Changer tout. Vite dit, mais pas vite fait… Lorsque la contrainte et la menace sont exclues, comme cela devrait être le cas en démocratie, même les projets a priori les plus bénéfiques à la collectivité peuvent se heurter à des obstacles pendant de longues années, voire ne jamais aboutir. Penchons-nous donc sur ces changements proposés « pour le bien de tous » et avec la participation de tous : on les appellera « coopératifs » pour les distinguer d’un autre genre de changements (dits « compétitifs ») tournés vers la réussite d’un seul acteur, individu ou groupe. Pourquoi sont-ils si laborieux à faire aboutir ? Quels sont les obstacles ? Voyons ce qu’en disent psychologues et économistes.
Premier obstacle : « l’aversion à la perte »
Il y a un biais cognitif que les psychologues appellent aversion à la perte. Exemple type : les conséquences négatives du réchauffement de notre planète sont difficilement mesurables pour chacun de nous.
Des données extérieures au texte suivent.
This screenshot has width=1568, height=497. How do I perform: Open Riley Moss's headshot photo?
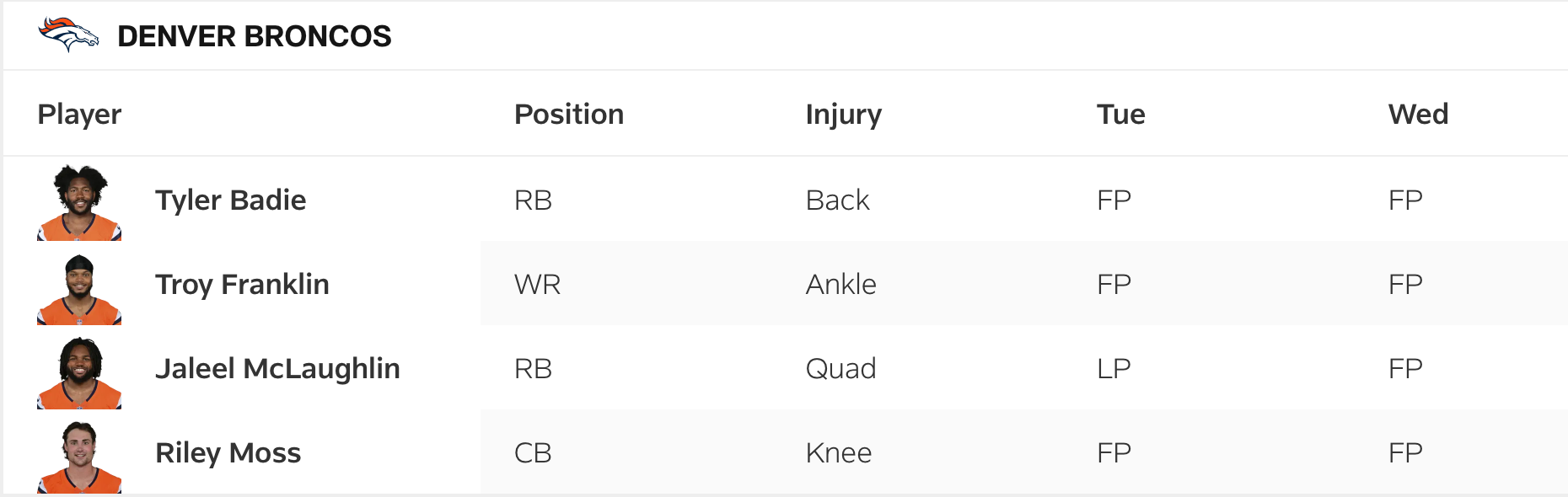click(79, 457)
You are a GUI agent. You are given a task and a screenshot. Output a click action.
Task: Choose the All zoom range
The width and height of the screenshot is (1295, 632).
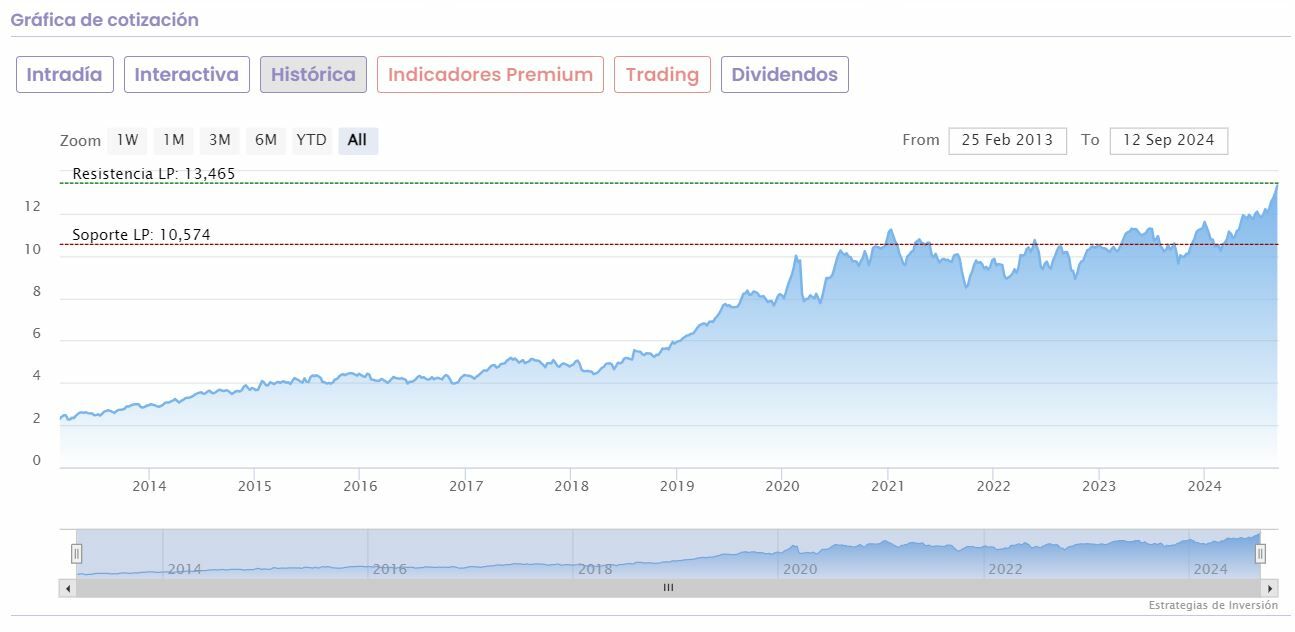tap(357, 140)
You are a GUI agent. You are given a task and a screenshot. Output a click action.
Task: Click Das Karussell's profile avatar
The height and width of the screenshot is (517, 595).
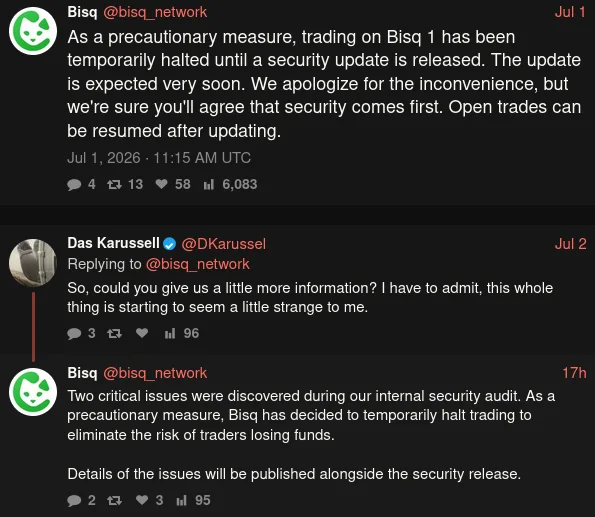tap(33, 262)
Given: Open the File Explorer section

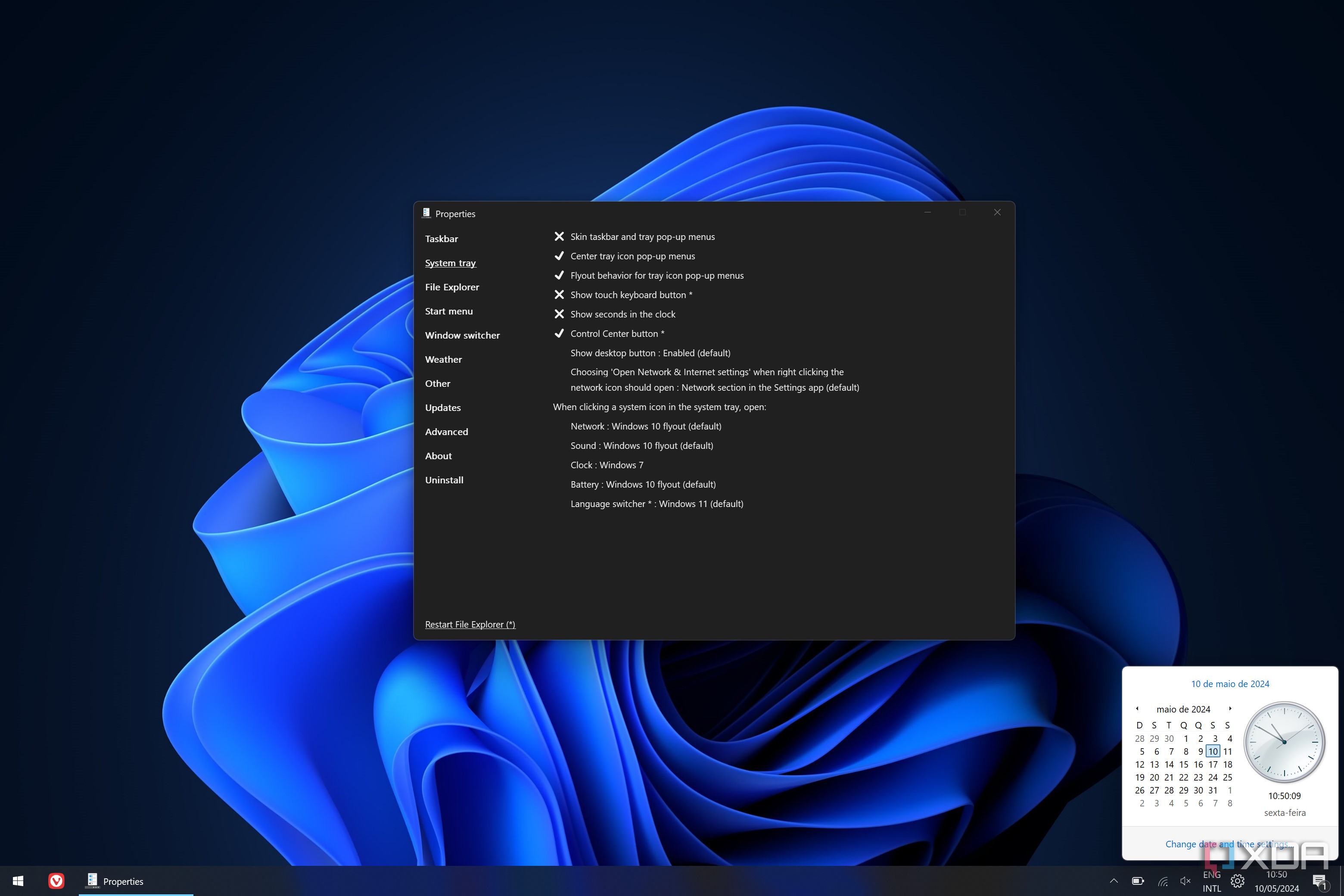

En revanche, les efforts que nous aurons à fournir, les commodités auxquelles il nous faudra renoncer (l’automobile, les voyages en avion, etc.) semblent plus concrets et figurent au registre des pertes. Or, les psychologues ont découvert que l’être humain ressent plus chèrement la perte d’un bien acquis que l’effort nécessaire à son acquisition. Ce qui veut dire que même si je vous offrais le juste prix de votre voiture à condition que vous passiez à la bicyclette, il y a peu de chances que vous acceptiez. À moins que, et c’est là qu’entre en jeu l’art de la communication, je vous fasse miroiter la perspective d’un gain supplémentaire : par exemple, que la bicyclette, c’est la santé garantie. Ou, tout simplement, que c’est jeune et moderne. Inversement, un partisan de la résistance au changement pourra exploiter la maximisation de la perte : certains politiques américains hostiles à tout traité de limitation des émissions de gaz polluants ont invoqué la « ruine du mode de vie américain ». Rien que cela. Cette façon d’aborder les faits sous l’angle du gain ou de la perte est un des enjeux cruciaux de tout projet de changement. Les psychologues appellent « framing » la manière de présenter ses enjeux, et lui accordent un grand poids : lors de la signature du traité européo-canadien de libre-échange (Ceta), on a vu les experts se répandre en évaluations positives ou négatives sur les gains et les pertes respectives de chacun des partenaires.